Et pourtant j'ai failli avoir peur. Car quelques jours seulement avant le début du festival, l'organisation avait annoncé l'annulation d'High On Fire, formation comprenant dans ses rangs un certain riffeur de l'extrême nommé Matt Pike. Mais heureusement, les endormis restaient de la partie... Ouf ! Parce que franchement, Sleep qui te passe sous le pif, c'est voir un show d'une heure aussi bien dense que magistralement bien mené se faire la malle et ça, il n'en était pas question. Mais bon, je me suis fait un sang d'encre pour rien et j'aurai eu droit à ce que tous les gugusses présents étaient venus chercher, à savoir un concert placé sous le signe du riff et qui aura été entamé par l'écrasant "Holy Mountain", d'un coup, comme ça... Excellente introduction durant laquelle on ne peut que constater que Matt Pike a encore forci et que son abdo-Kro est de plus en plus reluisant. Mais bon, on n'est pas là pour parler physique, mais musique.

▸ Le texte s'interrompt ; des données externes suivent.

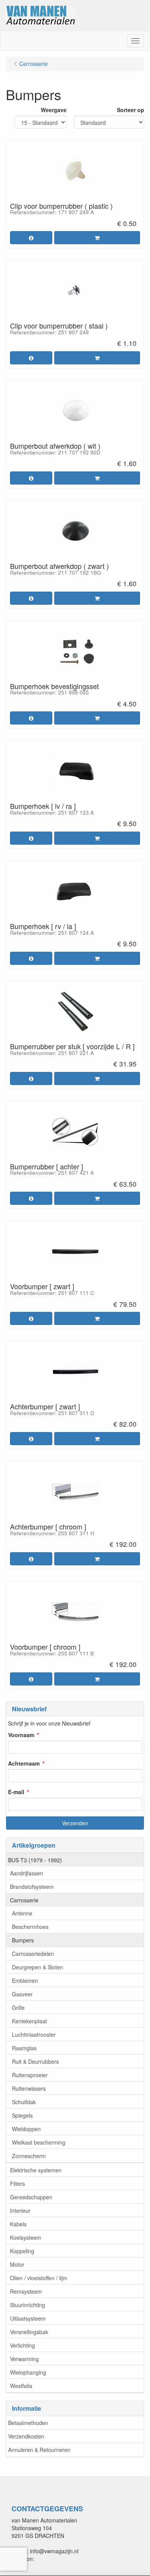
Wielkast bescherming (38, 2142)
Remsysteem (26, 2291)
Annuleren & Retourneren (39, 2450)
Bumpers (23, 1940)
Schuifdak (24, 2102)
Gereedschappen (31, 2197)
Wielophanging (28, 2372)
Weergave (54, 110)
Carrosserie (24, 1900)
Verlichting (22, 2345)
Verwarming (24, 2359)
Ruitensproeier (30, 2075)
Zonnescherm (29, 2156)
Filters (17, 2183)
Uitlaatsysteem (28, 2318)
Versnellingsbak (29, 2332)
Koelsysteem (25, 2237)
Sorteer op (130, 110)
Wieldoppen (26, 2129)
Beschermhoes (30, 1926)
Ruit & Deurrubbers (35, 2061)
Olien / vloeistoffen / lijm (38, 2278)
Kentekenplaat (29, 2021)
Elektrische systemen (36, 2170)
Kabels (18, 2224)
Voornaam (21, 1735)
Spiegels (22, 2115)
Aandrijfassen (26, 1873)
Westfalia (21, 2386)
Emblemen (25, 1980)
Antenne (22, 1913)
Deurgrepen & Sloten (37, 1967)
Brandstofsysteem (32, 1886)
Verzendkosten (26, 2436)
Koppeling (22, 2251)
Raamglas (24, 2048)
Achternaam (24, 1763)
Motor (17, 2264)
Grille (18, 2007)
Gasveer (22, 1994)
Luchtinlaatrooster (34, 2034)
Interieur (20, 2210)
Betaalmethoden (28, 2423)
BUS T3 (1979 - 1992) (35, 1860)
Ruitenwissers (29, 2088)
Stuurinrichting (27, 2305)
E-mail (16, 1792)
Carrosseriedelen (33, 1953)
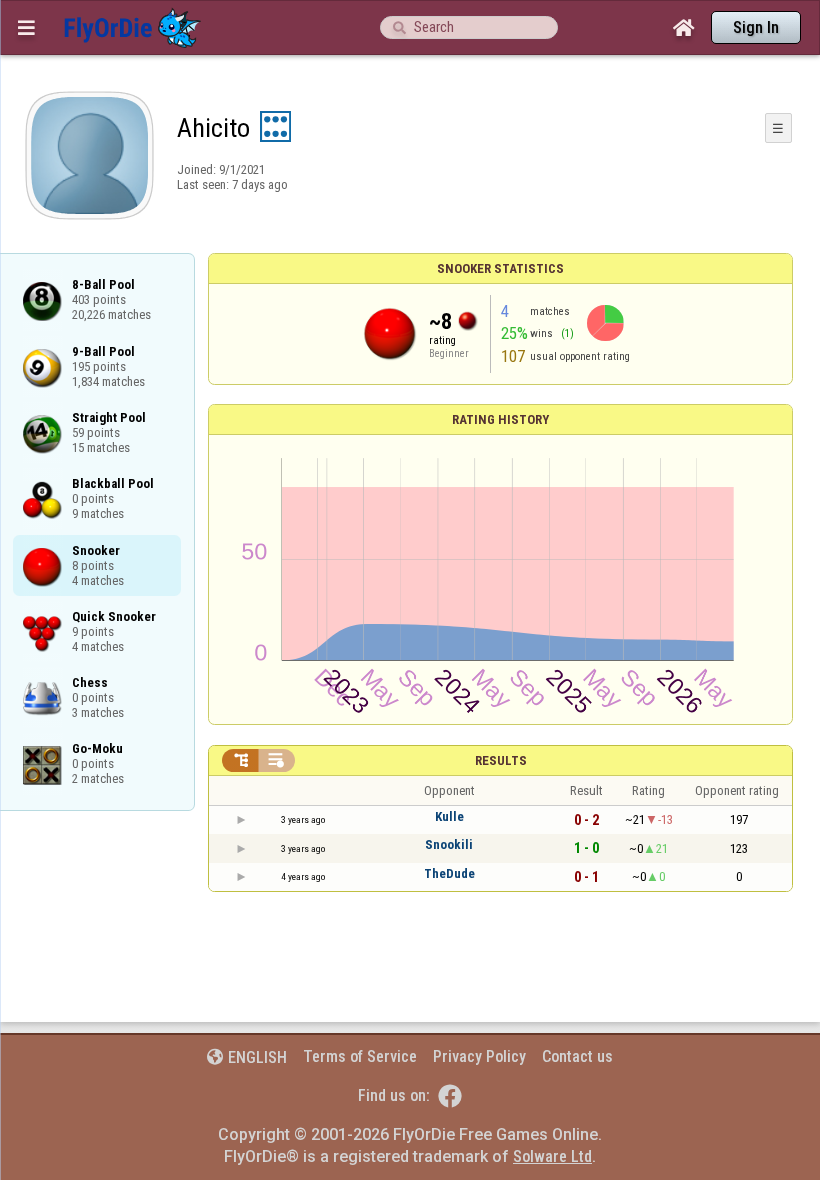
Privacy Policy (479, 1056)
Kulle (449, 816)
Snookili (449, 844)
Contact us (577, 1056)
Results (501, 760)
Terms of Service (360, 1056)
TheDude (449, 873)
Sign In (756, 27)
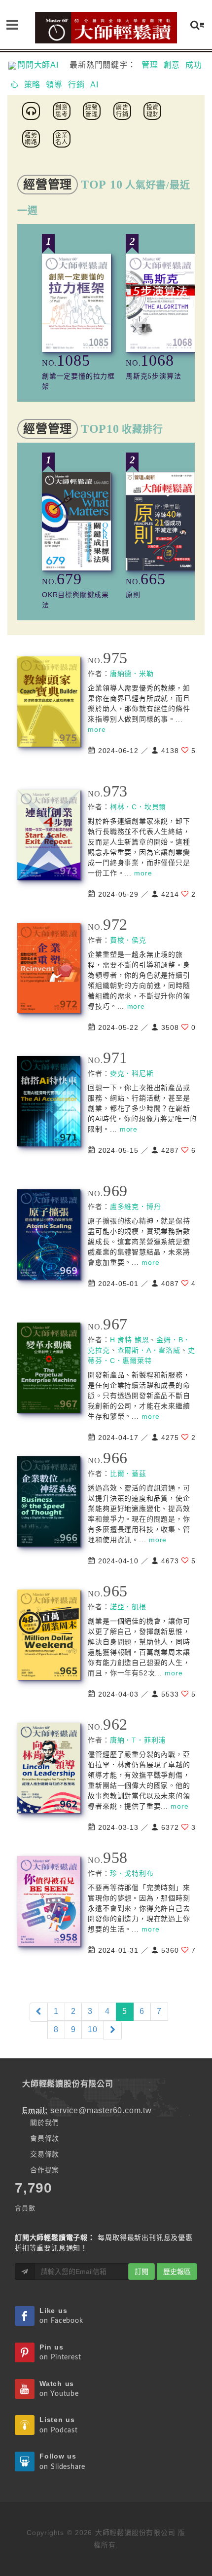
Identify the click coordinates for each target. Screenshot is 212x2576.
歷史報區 (177, 2271)
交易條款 (44, 2154)
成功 (193, 65)
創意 (172, 65)
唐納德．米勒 (132, 674)
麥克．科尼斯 (132, 1073)
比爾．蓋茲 (128, 1473)
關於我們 (44, 2122)
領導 (54, 84)
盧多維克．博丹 (135, 1207)
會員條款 (44, 2138)
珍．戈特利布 (132, 1873)
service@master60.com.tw (100, 2110)
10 (93, 2029)
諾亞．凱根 (128, 1607)
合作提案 (44, 2170)
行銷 (76, 84)
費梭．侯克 (128, 940)
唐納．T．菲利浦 (138, 1740)
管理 (149, 65)
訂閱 (141, 2271)
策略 (32, 84)
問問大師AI (42, 65)
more (97, 729)
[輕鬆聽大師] (32, 110)
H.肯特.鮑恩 (129, 1340)
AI (94, 84)
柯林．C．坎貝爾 (138, 807)
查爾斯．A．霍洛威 (148, 1350)
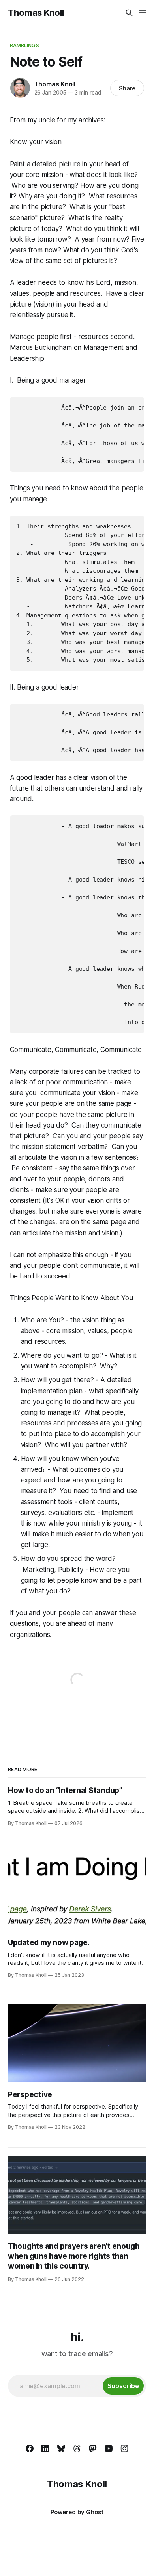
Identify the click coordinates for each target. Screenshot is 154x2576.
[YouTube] (109, 2448)
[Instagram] (124, 2448)
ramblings (24, 45)
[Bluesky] (61, 2448)
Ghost (94, 2512)
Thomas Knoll (36, 12)
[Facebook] (30, 2448)
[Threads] (77, 2448)
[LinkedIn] (45, 2448)
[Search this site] (129, 12)
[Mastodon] (93, 2448)
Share (127, 88)
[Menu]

Le trio, qui aura vu depuis sa reformation l'arrivée de Jason Roeder (Neurosis) à la batterie, a exécuté un set imparable dans une Valley blindée. Les gars étaient attendus et ça se voit, ça se sent. L'arrivée de certains titres font mouche et sont acclamés par le public dès les premières notes. Comment rester de marbre face à un "Dragonaut" ou un "Dopesmoker" ? Hein, je vous le demande ? D'autant plus que c'est bien connu, Sleep sur scène, c'est un gros son. Et  le son ce soir aura été au rendez-vous. Comme très souvent durant les trois jours de festival, la Valley aura offert des conditions acoustiques plus qu'honorables et parfois même excellentes pour un festival. Et là, les conditions ont été parfaites. Le groupe a transporté le public avec son son massif, sa basse ronde, chaude et puissante qui à aucun moment n'est venu surplomber et  noyer le reste. Bref, des conditions au top qui ont permis de profiter pleinement de l'instant.
Sur scène, même si l'attitude des zicos reste très stoïque, on ne peut s’empêcher de prendre plaisir à voir Al Cisneros jouer de son instrument comme lui seul en joue (en le voyant, on se dit qu'un petit Om sur la programmation aurai été le bienvenu, pour l'édition prochaine peut être ?), et un Matt Pike semblant vivre son truc de son côté. L'ensemble a de la gueule, inutile de chercher à le faire savoir, et même si la soirée d'ouverture du festival qui a eu lieu la veille commence à se faire vraiment sentir à ce stade de la soirée, cela n'enlève pas l'attention que l'on porte à la musique des Américains. Bon allez, peut-être à un ou deux moments on se sera un peu « éloigné » de cette musique parfois extrêmement dense, mais jamais on ne l'a laissé vraiment s'échapper. Chaque nouveau morceau joué donne cette impression d'une machine qui ne s'arrête jamais. Les temps morts auront été quasi-inexistants et il aura fallu attendre l'arrivée de "Dopesmoker" (joué partiellement, vous vous en doutez) pour savoir que l'on était en train de vivre les dernières minutes de ce grand moment.


Voila un concert qui a tenu toute ses promesses. Sleep signe un retour gagnant et a offert ce soir un set impeccable devant un public venu en masse pour saluer son talent. Voila un groupe que l'on espère revoir très vite sur la route.